Monday, July 15, 2013

A special visit to Kansai University: How can we overcome the social stigma of working with trash?

 It was a real pleasure to be invited to Prof. Meli’s class on Eco-Criticism last Tuesday morning at Kansai University. If you’re reading this as a student in that class, thank you all for your participation. It was the first time that I’ve had the chance to teach a university class about trash, and I enjoyed it quite a bit. Here in this blog post I want to share some of the information that I found in preparing for the class, and to ask you a question for discussion online.

First, here is the PBS article with the video that we watched together in class. It describes San Francisco’s trash policy and efforts to become a “Zero Waste city”. In the video, you’ll read and hear about the private company that manages the city’s waste, recycling, and landfill, called Recology. Try visiting their website and see how they’re trying to change people’s perception about trash and recycling.

Actually, changing people’s thinking about trash is the topic that I wanted to discuss more in class, but didn’t have time. I mentioned the Japanese NPO Greenbird that I discovered recently, and found SmileStyle and other articles like this and this online as well. In the San Francisco Bay Area of California, many groups organize to clean up trash, and sometimes you can see articles about dedicated individuals who volunteer by themselves. For example, Beverly Knight is an individual volunteer featured in a local newspaper, and is a group that works in several places in California.

Still, raising consciousness about reducing trash and living in a clean environment is difficult work and, I think, there is a significant social stigma attached to the act of cleaning up trash. As I have volunteered with a few friends for several years cleaning trash from the streets of San Francisco and Berkeley, this is one of the main obstacles for me: it’s difficult to explain to my family, friends, co-workers and others that one of my hobbies, and one of my new social identities, is being a “trash guy” who takes pleasure in cleaning the streets. To illustrate this difficulty, in Prof. Meli’s class I handed out copies of this blog post; there I described my experience one day in San Francisco, when I saw a bunch of trash on the street, but still couldn’t move myself to clean it up in front of a group of strangers.

If you have time, please read over the blog post and think about whether or not you’ve ever experienced a similar dilemma of overcoming social stigma. Your experience might be about cleaning up trash, or any kind of social or environmental action that you know is the right thing to do, but that people might look down upon.
  • What was your dilemma, and how did you overcome it? Or were you not able to overcome it? 
  • Why or why not? 
  • What does your dilemma show us about social norms, environmental ethics, and/or cultural differences? 
Please feel welcome to comment here in a few sentences, in English and/or Japanese. I’ll be happy to read about your experiences, and will comment back to you from my home in the U.S.

Thanks, everyone!


Sunday, January 20, 2013

No Butts on Bancroft! And other notes from our 1st pick of the year.

Well you know it feels like a while since we've been on a good, wholesome outing of trash picking. But with the energy and determination of a new year, with fond memories of last January's Sproul Plaza cleanup, and with the National Day of Service yesterday, we figured what better time to get back to the streets. And in this case, the streets in front of UC Berkeley, where classes start again in a few days, and where you can find some of the grossest trash specimens around.
########
**Exercises to complete**
(a) List the three questions in the bulleted list of the trash cleanup blog.
(b) Translate this sentence from the trash cleanup blog into Spanish: "It was the first time that I’ve had the chance to teach a university class about trash, and I enjoyed it quite a bit."
(c) Pick up the trash cleanup blog after its last sentence and keep writing the post about the cleanup in front of UC Berkeley.

(Collected data)
########
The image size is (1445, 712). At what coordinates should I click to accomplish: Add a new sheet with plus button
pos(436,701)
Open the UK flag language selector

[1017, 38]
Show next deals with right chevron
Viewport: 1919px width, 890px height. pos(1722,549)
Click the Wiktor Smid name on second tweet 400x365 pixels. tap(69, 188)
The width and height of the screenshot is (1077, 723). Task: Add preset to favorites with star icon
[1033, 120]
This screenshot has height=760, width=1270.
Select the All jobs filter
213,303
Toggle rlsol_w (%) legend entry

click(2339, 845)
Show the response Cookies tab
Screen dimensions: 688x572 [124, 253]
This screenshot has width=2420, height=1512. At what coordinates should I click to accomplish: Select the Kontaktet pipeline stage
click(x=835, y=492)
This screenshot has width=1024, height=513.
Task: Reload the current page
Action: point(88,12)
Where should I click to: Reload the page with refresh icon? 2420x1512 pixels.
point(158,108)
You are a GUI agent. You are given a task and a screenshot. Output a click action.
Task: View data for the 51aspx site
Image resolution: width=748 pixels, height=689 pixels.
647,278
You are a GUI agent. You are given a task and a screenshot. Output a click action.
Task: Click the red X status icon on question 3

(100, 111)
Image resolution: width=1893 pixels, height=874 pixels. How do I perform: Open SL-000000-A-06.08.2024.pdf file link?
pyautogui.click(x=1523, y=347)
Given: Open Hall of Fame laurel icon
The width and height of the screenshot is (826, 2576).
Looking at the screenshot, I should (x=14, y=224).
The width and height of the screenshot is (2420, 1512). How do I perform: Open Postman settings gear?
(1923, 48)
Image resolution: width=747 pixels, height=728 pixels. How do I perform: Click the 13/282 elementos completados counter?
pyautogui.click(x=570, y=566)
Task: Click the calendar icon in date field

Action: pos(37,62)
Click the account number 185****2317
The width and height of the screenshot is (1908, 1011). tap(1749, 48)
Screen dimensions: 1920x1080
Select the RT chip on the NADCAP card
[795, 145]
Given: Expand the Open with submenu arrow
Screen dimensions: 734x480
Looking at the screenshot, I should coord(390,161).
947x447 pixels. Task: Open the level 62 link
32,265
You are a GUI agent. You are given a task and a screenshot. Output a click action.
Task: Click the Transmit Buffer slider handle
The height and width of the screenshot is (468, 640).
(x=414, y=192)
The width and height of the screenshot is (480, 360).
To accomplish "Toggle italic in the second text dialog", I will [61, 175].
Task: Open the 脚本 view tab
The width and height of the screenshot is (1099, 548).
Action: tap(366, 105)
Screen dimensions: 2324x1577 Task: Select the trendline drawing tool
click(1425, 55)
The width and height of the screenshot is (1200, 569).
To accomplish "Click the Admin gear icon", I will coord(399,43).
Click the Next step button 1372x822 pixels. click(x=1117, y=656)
########
**Written answers**
(a)
- What was your dilemma, and how did you overcome it? Or were you not able to overcome it?
- Why or why not?
- What does your dilemma show us about social norms, environmental ethics, and/or cultural differences?

(b) Era la primera vez que tenía la oportunidad de dar una clase universitaria sobre la basura, y la disfruté bastante.

(c)
We put out an announcement on the presidential inauguration/Day of Service website, and were super happy to be joined by an enthusiastic group of faces old and new: Youki, Chika, Mark, Margaret, Pauline and Dave were the crowd. Unfortunately, t-ray was still pulling espresso shots for Japantown's ravenous coffee crowd, but he's sure to be there for the next one...

We cleaned up both sides of Bancroft from Telegraph Ave., though really, we could have spent the whole afternoon around these benches in front of Sproul Plaza--there must have been 50 plastic bottle caps on the ground!

And then as we made our way up Bancroft, past Bowditch, the YWCA, the art museum, past Strada, you know what stuck out most? Sure, there were the usual culprits: #5 non-recyclable coffee cup lids, empty pizza boxes and other random pieces of cardboard, plastic spoons and forks from the local eating establishments. But...

But yeah, how about this Reddit discussion thread with over 6,000 comments??? *

Yeah, but. But. Butt. Butts. BUTTS!!!

Seriously, they were everywhere. As if it's not littering to throw your cigarette butt on the ground after smoking. Do that many people really smoke in Berkeley? Pauline counted 20 she picked in just a minute or two before the butts got the best of her. And that wasn't even outside of Henry's or any of the other drinking spots. Clearly a topic for more debate. And potentially even a Kickstarter campaign.

As we walked back from the International House and picked up Durant Ave., swung back up Telegraph to Sproul Plaza again, and now, looking forward to 2013, I was excited talking to Margaret about possibilities to work with local youth on trash-picking and awareness-building, to team up with cool ideas for documenting experiences and outcomes so that the sense of community and personal satisfaction grow grow grow (like, for instance, doing a podcast about trash!)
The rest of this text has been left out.